- [Selected excerpt]:
· · · ·

## Non-normal data: To Transform or Not to Transform

### Sometimes you need to transform non-normal data.

Published: Monday, August 24, 2009 - 04:00

*Story update 8/24/2009: The original graphics for this story were missing key data due to errors in converting them. We have fixed the problem.*

I

n “Do You Have Leptokurtophobia?” Don Wheeler stated, “‘But the software suggests transforming the data!’ Such advice is simply another piece of confusion. The fallacy of transforming the data is as follows:

“The first principle for understanding data is that no data have meaning apart from their context. Analysis begins with context, is driven by context, and ends with the results being interpreted in the context of the original data. This principle requires that there must always be a link between what you do with the data and the original context for the data. Any transformation of the data risks breaking this linkage. If a transformation makes sense both in terms of the original data and the objectives of the analysis, then it will be okay to use that transformation. Only you as the user can determine when a transformation will make sense in the context of the data. (The software cannot do this because it will never know the context.) Moreover, since these sensible transformations will tend to be fairly simple in nature, they do not tend to distort the data.”

I agree with Wheeler in that data transformations that make no physical sense can lead to the wrong action or nonaction; however, his following statement concerns me. “Therefore, we do not have to pre-qualify our data before we place them on a process behavior chart. We do not need to check the data for normality, nor do we need to define a reference distribution prior to computing limits. Anyone who tells you anything to the contrary is simply trying to complicate your life unnecessarily.”

I, too, do not want to complicate people’s lives unnecessarily; however, it is important that someone’s oversimplification does not cause inappropriate behavior.

The following illustrates, from a high level, or what I call a 30,000-foot-level, when and how to apply transformations and present results to others so that the data analysis leads to the most appropriate action or nonaction. Statistical software makes the application of transformations simple.

### Why track a process?

There are three reasons for statistical tracking and reporting of transactional and manufacturing process outputs:

1. Is the process unstable or did something out of the ordinary occur, which requires action or no action?

2. Is the process stable and meeting internal and external customer needs? If so, no action is required.

3. Is the process stable but does not meet internal and external customer needs? If so, process improvement efforts are needed.

W. Edwards Deming, in his book, *Out of the Crisis* (Massachusetts Institute of Technology, 1982) stated, “We shall speak of faults of the system as common causes of trouble, and faults from fleeting events as special causes…. Confusion between common causes and special causes leads to frustration of everyone, and leads to greater variability and to higher costs, exactly contrary to what is needed. I should estimate that in my experience, most troubles and most possibilities for improvement add up to proportions something like this: 94 percent belong to the system (responsibility of management), 6 percent special.”

With this perspective, the second portion of item No. 1 could be considered a special-cause occurrence, while items No. 2 and 3 could be considered common-cause occurrence.

A tracking system is needed for determining which of the three above categories best describes a given situation.

· · · ·

- [Supplied records]:
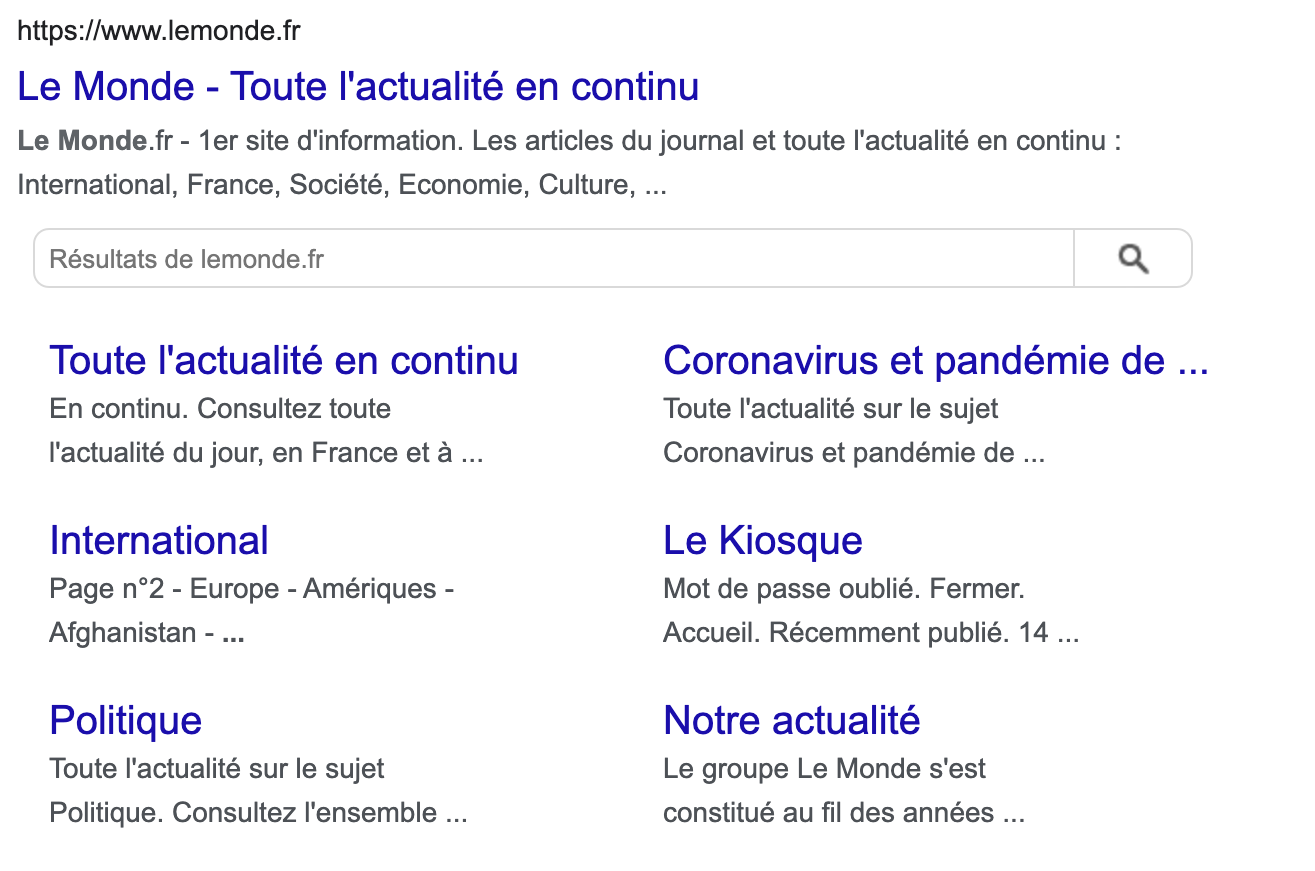Visit the Politique section link
Screen dimensions: 1315x871
(x=125, y=720)
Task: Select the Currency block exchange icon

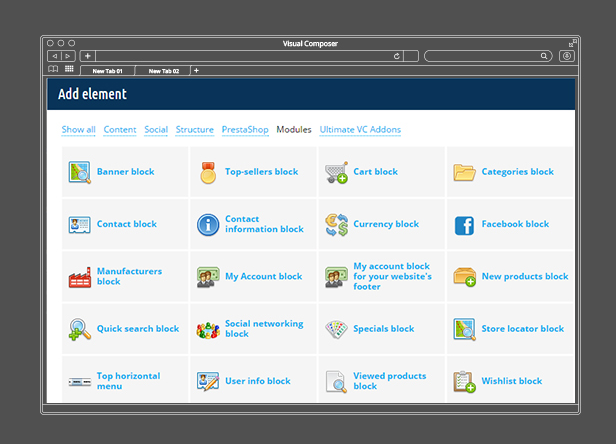Action: coord(337,224)
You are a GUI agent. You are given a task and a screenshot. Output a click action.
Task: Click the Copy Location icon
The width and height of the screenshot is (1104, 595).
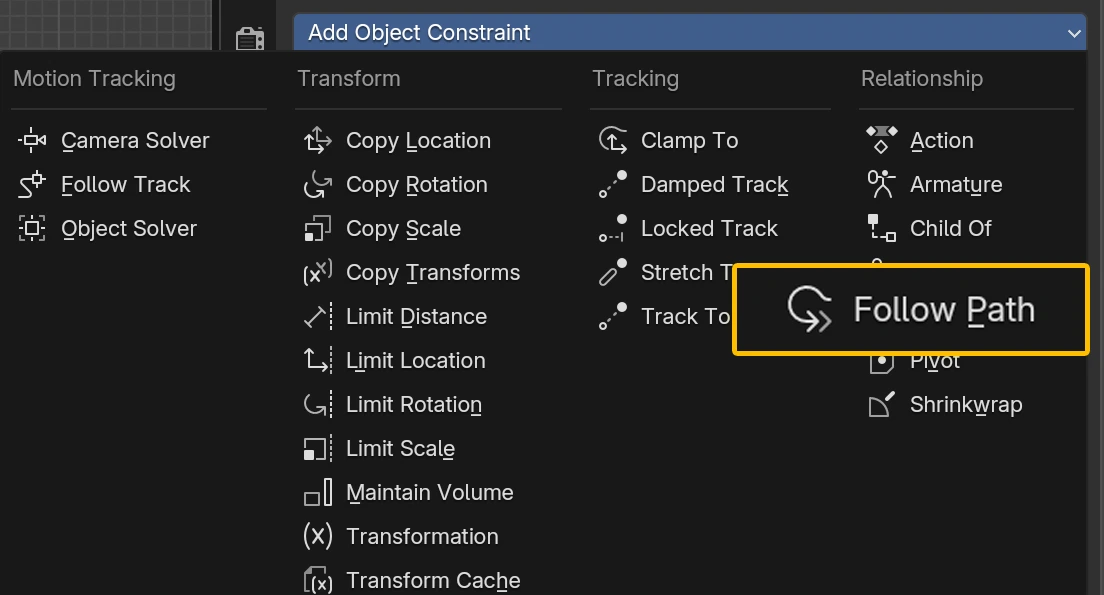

· · · ·

- [Work required]:
In the article on transforming non-normal data, what proportion of troubles does the Deming quotation assign to the system? Rely solely on the article about transforming non-normal data.

- [Response for this exercise]:
94 percent.